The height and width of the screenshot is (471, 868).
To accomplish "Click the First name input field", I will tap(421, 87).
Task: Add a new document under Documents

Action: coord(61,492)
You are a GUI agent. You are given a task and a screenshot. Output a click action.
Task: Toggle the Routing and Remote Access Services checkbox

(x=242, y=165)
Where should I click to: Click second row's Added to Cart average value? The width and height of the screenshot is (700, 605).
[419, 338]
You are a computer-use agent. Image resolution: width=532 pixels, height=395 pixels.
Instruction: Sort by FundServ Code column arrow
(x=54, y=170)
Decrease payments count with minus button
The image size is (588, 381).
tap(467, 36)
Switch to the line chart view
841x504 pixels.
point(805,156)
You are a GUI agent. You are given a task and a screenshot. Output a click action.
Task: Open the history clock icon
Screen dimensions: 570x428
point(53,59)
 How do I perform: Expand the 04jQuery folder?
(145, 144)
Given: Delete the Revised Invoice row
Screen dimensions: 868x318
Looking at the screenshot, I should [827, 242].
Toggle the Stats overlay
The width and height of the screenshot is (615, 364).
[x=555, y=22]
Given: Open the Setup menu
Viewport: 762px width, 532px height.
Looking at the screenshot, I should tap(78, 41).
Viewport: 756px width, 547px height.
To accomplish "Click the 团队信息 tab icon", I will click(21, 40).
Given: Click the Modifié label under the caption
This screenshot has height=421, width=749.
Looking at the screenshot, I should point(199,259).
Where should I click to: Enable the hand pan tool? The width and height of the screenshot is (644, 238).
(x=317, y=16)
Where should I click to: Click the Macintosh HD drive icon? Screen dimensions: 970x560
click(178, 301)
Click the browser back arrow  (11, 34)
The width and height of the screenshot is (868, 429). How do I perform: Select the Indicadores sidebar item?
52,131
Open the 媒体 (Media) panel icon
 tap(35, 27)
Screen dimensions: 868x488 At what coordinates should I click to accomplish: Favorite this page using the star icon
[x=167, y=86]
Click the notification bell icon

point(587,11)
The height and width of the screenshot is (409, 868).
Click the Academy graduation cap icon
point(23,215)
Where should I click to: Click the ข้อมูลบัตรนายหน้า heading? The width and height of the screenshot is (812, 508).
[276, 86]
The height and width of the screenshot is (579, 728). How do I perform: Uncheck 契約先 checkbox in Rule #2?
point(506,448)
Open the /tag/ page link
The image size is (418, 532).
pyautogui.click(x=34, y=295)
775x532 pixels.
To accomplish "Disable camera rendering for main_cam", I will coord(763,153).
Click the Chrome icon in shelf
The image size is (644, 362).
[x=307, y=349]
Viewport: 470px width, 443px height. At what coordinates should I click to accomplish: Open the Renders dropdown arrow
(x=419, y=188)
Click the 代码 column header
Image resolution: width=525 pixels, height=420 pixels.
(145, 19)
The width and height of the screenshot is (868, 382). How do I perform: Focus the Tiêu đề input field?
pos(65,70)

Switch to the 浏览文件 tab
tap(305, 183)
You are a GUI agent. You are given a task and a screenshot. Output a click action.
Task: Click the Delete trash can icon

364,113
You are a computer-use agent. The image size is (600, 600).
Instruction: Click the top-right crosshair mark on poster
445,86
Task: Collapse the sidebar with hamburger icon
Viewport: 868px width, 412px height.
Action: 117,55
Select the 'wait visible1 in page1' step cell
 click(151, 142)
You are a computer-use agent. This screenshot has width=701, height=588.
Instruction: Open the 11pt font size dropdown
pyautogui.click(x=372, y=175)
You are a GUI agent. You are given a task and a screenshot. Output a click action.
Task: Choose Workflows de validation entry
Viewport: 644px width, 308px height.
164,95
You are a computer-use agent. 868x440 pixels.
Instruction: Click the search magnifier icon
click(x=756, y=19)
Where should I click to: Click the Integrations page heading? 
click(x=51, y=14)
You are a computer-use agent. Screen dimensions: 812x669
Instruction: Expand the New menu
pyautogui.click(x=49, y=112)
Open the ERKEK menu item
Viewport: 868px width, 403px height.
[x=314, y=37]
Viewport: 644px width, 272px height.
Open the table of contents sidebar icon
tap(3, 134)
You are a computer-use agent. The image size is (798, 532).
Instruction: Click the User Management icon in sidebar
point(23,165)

___

→ **WHAT TO WORK ON**
Everything from the line containing "You are a computer-use agent. This" down to the last line of the entries is to be returned exactly, both ends included, and nothing beyond it.

→ **WRITTEN SOLUTION**
You are a computer-use agent. This screenshot has width=701, height=588.
Instruction: Open the 11pt font size dropdown
pyautogui.click(x=372, y=175)
You are a GUI agent. You are given a task and a screenshot. Output a click action.
Task: Choose Workflows de validation entry
Viewport: 644px width, 308px height.
164,95
You are a computer-use agent. 868x440 pixels.
Instruction: Click the search magnifier icon
click(x=756, y=19)
Where should I click to: Click the Integrations page heading? 
click(x=51, y=14)
You are a computer-use agent. Screen dimensions: 812x669
Instruction: Expand the New menu
pyautogui.click(x=49, y=112)
Open the ERKEK menu item
Viewport: 868px width, 403px height.
[x=314, y=37]
Viewport: 644px width, 272px height.
Open the table of contents sidebar icon
tap(3, 134)
You are a computer-use agent. The image size is (798, 532).
Instruction: Click the User Management icon in sidebar
point(23,165)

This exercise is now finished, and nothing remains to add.